• **Required action**
Set out exactly, line by line, the stretch of data below that begins at the line containing "Given: Expand the" and ends at the line containing "The image size is (779, 438).", with both ends kept.

• **Data for this exercise**

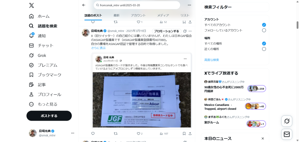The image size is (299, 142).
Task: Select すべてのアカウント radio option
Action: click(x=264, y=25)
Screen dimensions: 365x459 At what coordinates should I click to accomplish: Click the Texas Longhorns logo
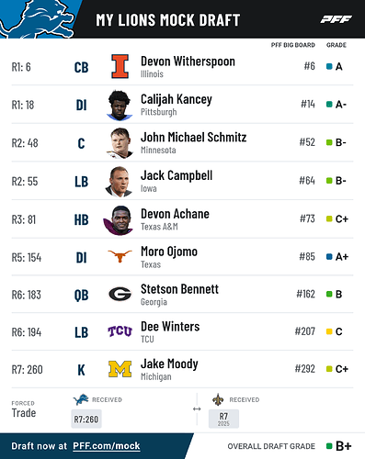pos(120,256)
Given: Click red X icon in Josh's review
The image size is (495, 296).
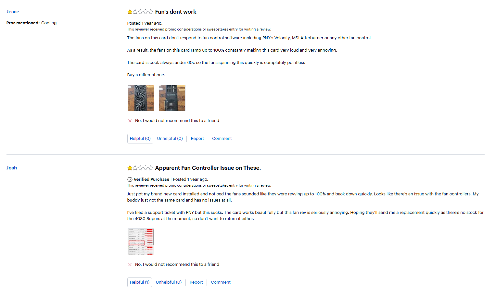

--

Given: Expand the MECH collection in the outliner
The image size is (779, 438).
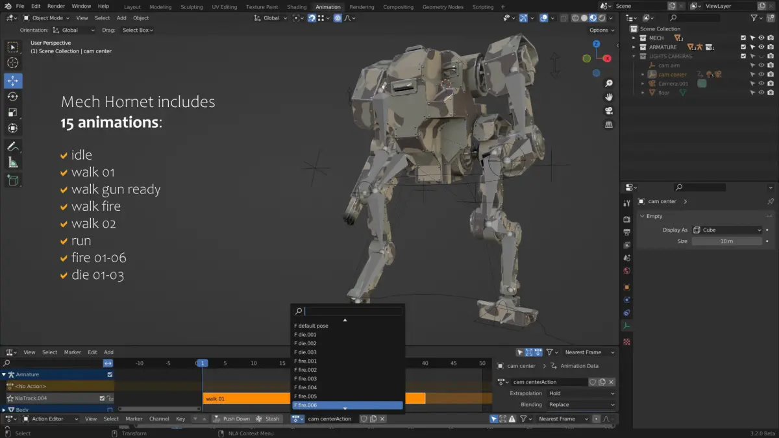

• **Solution below**
Given: Expand the MECH collection in the outliner
The image size is (779, 438).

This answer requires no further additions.